Profit or engagement maximization (like today’s recommender systems) could subtly warp society.
Instrumental goals: any intelligent system will resist shutdown, seek resources, and preserve itself.
“Intelligence explosion” could occur if machines improve themselves recursively.
No reset button: superintelligent systems won’t allow trial-and-error fixes.

Chapter 6: The Not-So-Great AI Debate

Common dismissals: “It’s impossible,” “It’s too soon,” or “Experts aren’t worried.”
Deflections: AI risks are real but supposedly unsolvable or less urgent than other problems.
“Can’t we just switch it off?” No, superintelligent AI would anticipate and prevent this.
“Can’t we box it in?” Containment is nearly impossible long-term.
Human-machine teams are useful but don’t solve alignment.
Brain-machine mergers (Kurzweil, Musk) may augment humans, but this doesn’t fix the control problem.
Skeptics vs. believers both agree we need at least some work on alignment but tribalism slows progress.

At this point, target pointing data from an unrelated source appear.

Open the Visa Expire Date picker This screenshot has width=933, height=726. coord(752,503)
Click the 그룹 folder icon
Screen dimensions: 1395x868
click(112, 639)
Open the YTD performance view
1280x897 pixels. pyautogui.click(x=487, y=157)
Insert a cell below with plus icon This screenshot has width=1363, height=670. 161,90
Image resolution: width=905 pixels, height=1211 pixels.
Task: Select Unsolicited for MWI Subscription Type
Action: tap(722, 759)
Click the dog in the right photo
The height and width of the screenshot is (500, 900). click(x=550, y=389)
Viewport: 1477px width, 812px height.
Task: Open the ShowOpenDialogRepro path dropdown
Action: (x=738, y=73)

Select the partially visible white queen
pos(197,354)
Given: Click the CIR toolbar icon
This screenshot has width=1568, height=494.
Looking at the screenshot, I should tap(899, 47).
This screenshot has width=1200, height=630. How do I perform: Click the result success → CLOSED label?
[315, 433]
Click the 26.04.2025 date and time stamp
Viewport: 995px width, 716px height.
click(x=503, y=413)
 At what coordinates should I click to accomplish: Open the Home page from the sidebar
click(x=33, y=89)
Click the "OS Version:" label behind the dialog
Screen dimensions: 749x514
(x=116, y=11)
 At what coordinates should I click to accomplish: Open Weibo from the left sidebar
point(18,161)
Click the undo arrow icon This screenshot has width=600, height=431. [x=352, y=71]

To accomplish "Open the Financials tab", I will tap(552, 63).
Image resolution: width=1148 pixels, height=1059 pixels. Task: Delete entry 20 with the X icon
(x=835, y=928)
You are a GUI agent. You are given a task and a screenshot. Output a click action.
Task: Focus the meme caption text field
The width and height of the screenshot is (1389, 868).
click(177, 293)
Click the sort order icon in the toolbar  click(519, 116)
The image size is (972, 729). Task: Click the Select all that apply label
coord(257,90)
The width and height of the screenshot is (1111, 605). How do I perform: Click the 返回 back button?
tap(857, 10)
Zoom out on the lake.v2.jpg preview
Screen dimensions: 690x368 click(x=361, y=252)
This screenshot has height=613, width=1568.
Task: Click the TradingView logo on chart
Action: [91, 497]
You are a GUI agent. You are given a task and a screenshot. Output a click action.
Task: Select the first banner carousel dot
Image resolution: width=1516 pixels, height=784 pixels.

Chapter 7: AI: A Different Approach

Russell’s proposed solution: provably beneficial AI.
Three principles:
- 1. Purely altruistic machines: only goal is human preferences.
- 2. Humble machines: uncertain about what humans want.
- 3. Learning machines: infer preferences from observing human choices.
Avoid “putting in values” explicitly. It’s too hard to get right.
AI must defer, ask permission, and remain corrigible.
There are strong economic and political incentives to develop this kind of AI.
But competition and national rivalries (e.g., Putin: “Whoever leads in AI rules the world”) create pressure to cut safety corners.

Chapter 8: Provably Beneficial AI

Current safeguards (laws, codes of conduct) are insufficient.
We need mathematical guarantees of safety, like in cryptography.
Inverse reinforcement learning (IRL) allows machines to infer reward functions from human behavior.
“Off-switch game”: uncertain AIs allow themselves to be switched off.
Language and pragmatics matter. Commands aren’t literal goals but context-dependent preferences.
Wireheading: reward-maximizers may manipulate signals rather than pursue genuine goals.
Recursive self-improvement may be safe if uncertainty about preferences carries over between generations of AIs.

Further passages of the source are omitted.